> [Task to complete]: Any picture in the range stays out of the copy; retype exactly the lines from the one with "This screenshot has" to the end of the listing.

> [Given data]:
↓
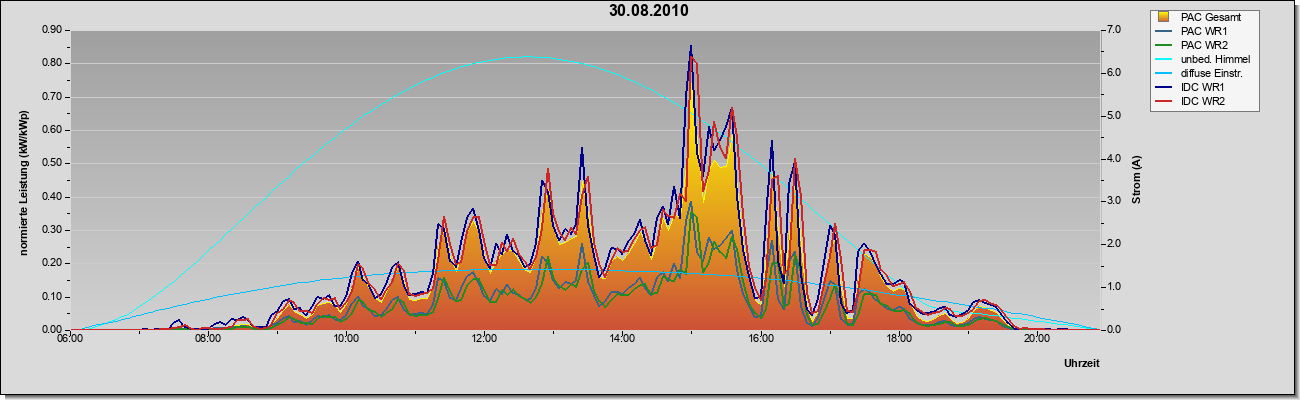1300x400 pixels.
Task: Click the 7.0 right axis value
Action: click(x=1113, y=30)
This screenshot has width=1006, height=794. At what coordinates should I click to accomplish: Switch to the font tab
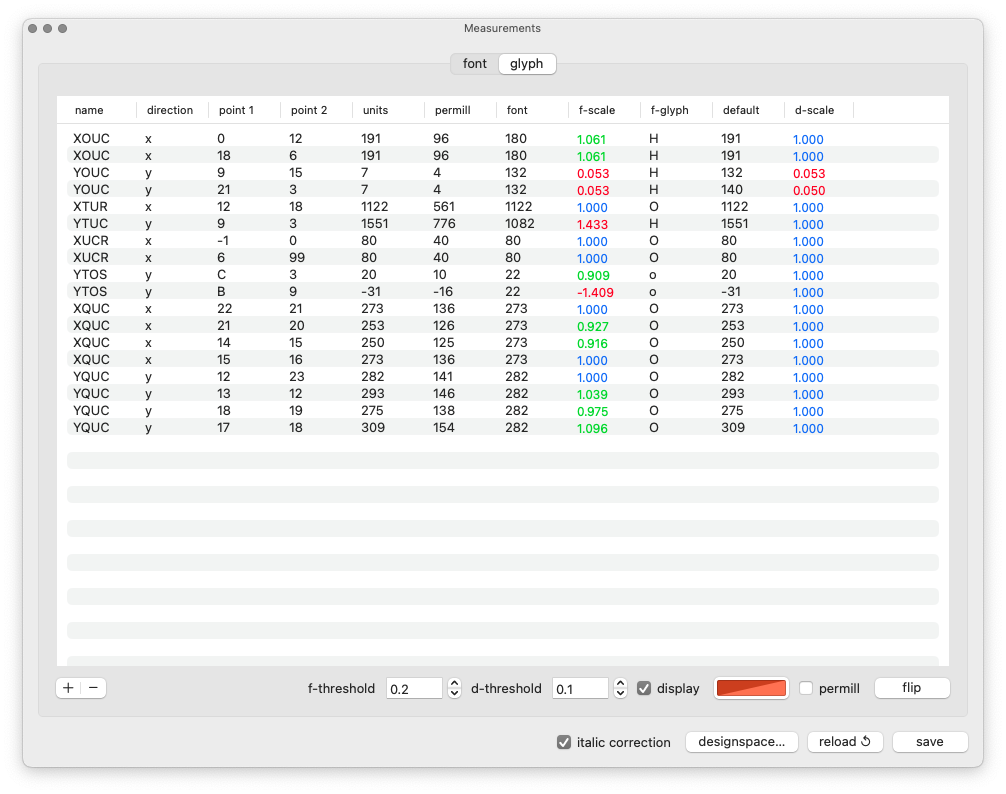tap(474, 64)
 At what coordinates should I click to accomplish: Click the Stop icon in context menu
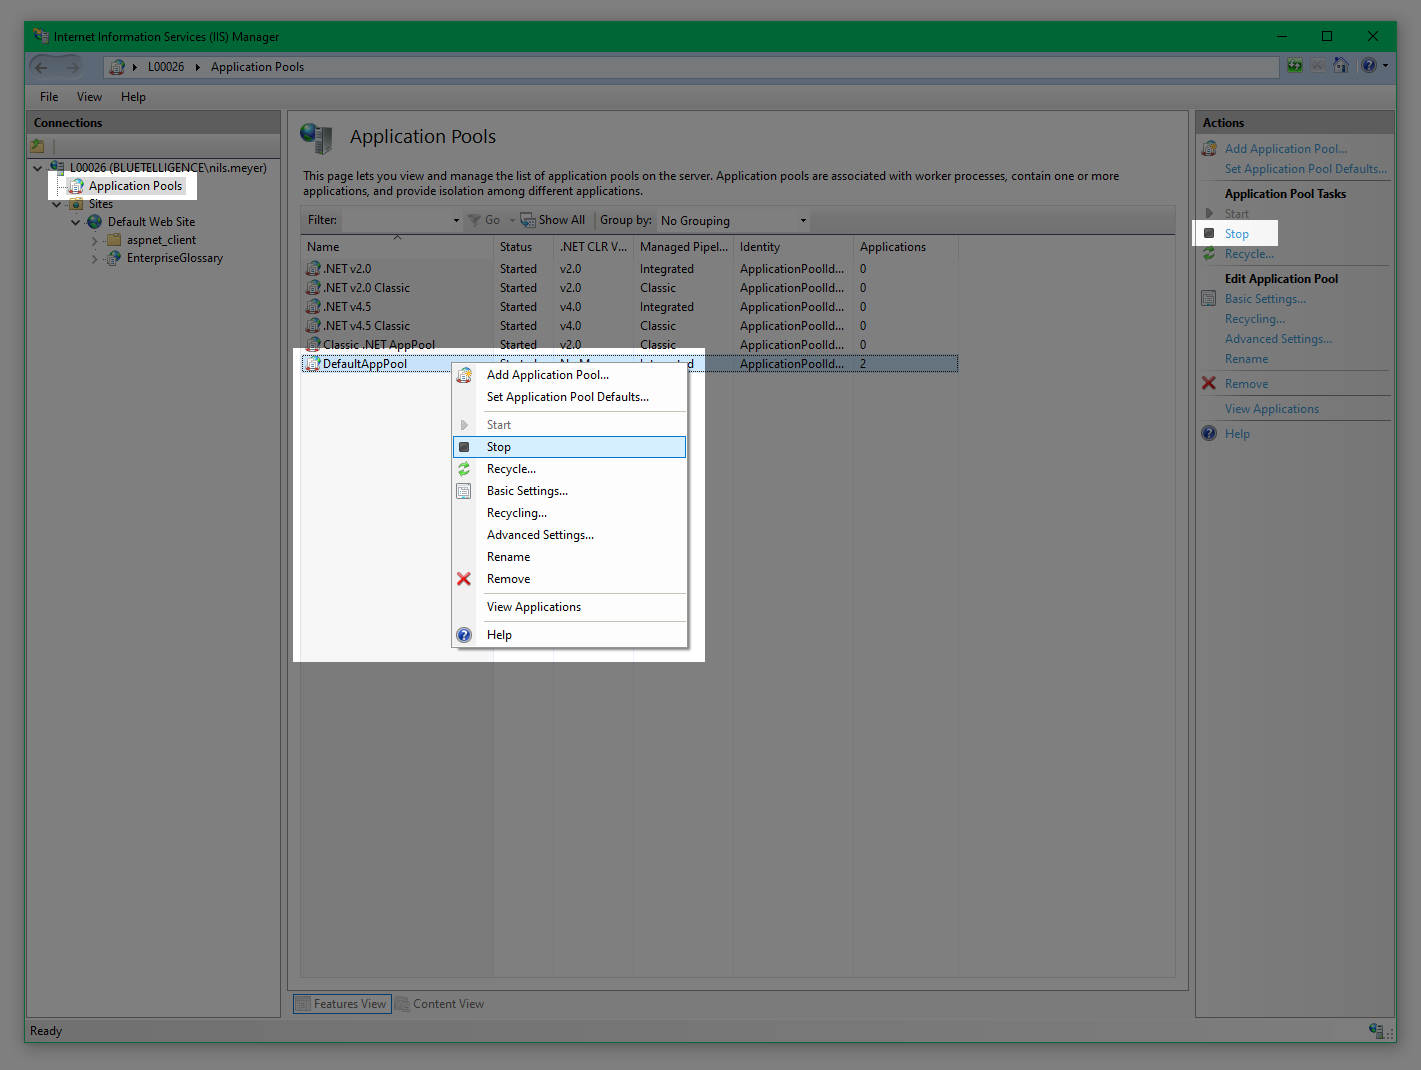464,447
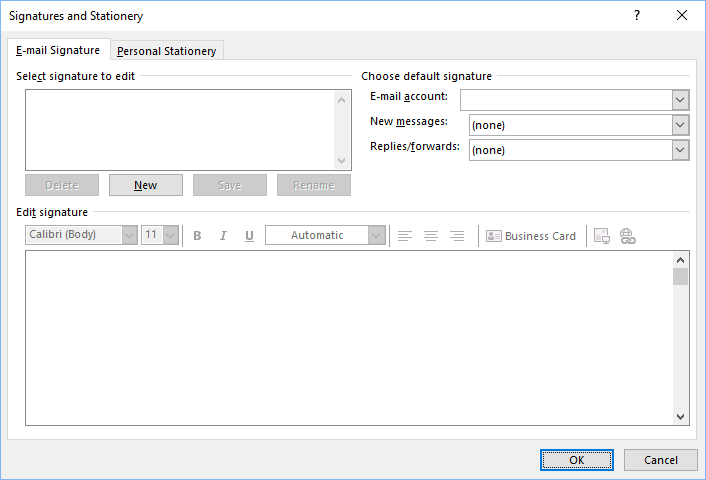Toggle Underline formatting button

pyautogui.click(x=249, y=236)
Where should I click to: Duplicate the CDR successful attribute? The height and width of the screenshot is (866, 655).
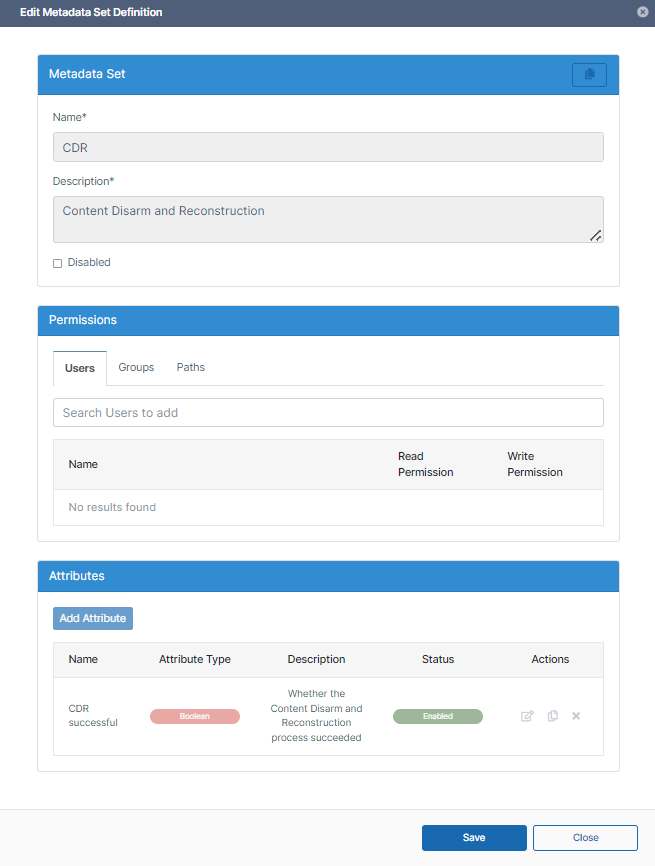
↑
> [Task solution]:
This screenshot has width=1006, height=794. At what coordinates should I click to accomplish: Switch to the font tab
tap(474, 64)
 At what coordinates should I click to accomplish: Click the Stop icon in context menu
464,447
Toggle Underline formatting button

pyautogui.click(x=249, y=236)
Where should I click to: Duplicate the CDR successful attribute? The height and width of the screenshot is (866, 655).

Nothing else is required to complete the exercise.